Doing so presses (104c in Fig. 6) the foot sole 30 against the orthotic 10 while the middle layer 84 is still in the heat-softened state and can plastically deform. This is done with sufficient pressure and for sufficient time for the orthotic 10 to conform to the shape of the foot sole 30 from above and the shape of the insole 16 from below. This conformity implies a correspondence in shape without implying an actual match in shape. The conformity can entail bending of the middle layer 84. It can further entail areas of the middle layer 84 that are under greater pressure from the sole 30 being thinned out, with the resulting displaced material moving to areas that are subjected to less pressure. The custom-molding process is thus complete.

During the pressing sub-step 104c, the temperature of the middle layer 84 can be higher than the highest temperature the foot can tolerate, by a certain value. This value is related to the insulating properties of the sock 34, the top covering 88 and the upper layer 86. Based on these considerations, the temperature of the middle layer 84 during the pressing sub-step 104c should not exceed about 80°C (176°F).

As indicated above, during the pressing sub-step 104c, the sole is covered and insulated by the customer's own sock. However, the sole can instead be covered by a material with a thickness similar to that of the sock, but with a much higher insulating value than the sock.

That would enable the temperature of the middle layer 84 during the pressing sub-step 104c to be correspondingly higher, such as up to 85°C (185°F). The softening temperature of the middle layer 84 could then be up to about 80°C (176°F). Such an insulating material could be a Styrofoam sheet fashioned into the shape of a sock.

The above explanation of the custom molding process 104 includes considerations relating to the molding and softening temperatures of the middle layer 84. These considerations apply also to the molding and softening temperatures of the upper layer 86 if it, too, has a softening temperature and is configured to plastically deform during the custom-molding process.
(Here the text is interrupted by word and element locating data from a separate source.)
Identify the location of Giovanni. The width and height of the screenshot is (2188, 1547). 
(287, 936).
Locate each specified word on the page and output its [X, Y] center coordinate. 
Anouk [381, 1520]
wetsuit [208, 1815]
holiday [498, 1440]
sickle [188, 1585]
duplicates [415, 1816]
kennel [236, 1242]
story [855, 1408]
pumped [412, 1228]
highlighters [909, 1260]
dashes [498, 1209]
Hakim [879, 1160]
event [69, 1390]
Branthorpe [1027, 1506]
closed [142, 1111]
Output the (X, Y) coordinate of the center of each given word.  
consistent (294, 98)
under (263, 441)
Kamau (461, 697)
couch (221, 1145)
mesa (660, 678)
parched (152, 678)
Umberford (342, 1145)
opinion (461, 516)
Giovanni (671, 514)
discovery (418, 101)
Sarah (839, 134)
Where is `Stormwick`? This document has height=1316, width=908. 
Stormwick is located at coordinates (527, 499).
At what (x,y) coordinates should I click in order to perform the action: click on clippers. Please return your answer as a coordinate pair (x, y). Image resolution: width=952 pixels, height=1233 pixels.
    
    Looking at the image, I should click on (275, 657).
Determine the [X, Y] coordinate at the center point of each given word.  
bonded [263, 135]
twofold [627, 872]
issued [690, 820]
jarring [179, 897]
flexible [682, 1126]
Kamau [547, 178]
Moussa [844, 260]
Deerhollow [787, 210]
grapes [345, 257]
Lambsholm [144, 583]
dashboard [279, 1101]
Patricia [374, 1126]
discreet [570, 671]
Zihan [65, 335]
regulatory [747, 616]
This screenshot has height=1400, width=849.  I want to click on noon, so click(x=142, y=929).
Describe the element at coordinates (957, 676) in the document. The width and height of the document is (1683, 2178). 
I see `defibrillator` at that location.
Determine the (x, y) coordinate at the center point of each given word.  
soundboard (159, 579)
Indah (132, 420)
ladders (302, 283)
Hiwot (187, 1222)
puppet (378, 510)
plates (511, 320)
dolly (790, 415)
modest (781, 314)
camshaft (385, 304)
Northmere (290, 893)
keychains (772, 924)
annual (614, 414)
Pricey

As mentioned above, the preferred imaging device 160 (Fig. 8) includes a thermally sensitive material 162 that exhibits a change in color with a change in temperature to yield a thermal footprint 180. Alternatively, the material 162 can be a pressure sensitive material, possibly liquid crystal, that exhibits a change in color with a change in pressure. The resulting footprint 180 would not indicate temperature-related foot characteristics, such as restricted blood flow locations. Also, the customer would not have to remove his socks, because such an alternative imaging device is not based on temperature sensing. The image can fade with time, and the device used again.

This wntten description uses examples to disclose the invention, including the best mode, and also to enable any person skilled in the art to make and use the invention. The patentable scope of the invention is defined by the claims, and may include other examples that occur to those skilled in the art. Such other examples are intended to be within the scope of the claims if they have elements that do not differ from the literal language of the claims, or if they include equivalent structural elements with insubstantial differences from the literal language of the claims.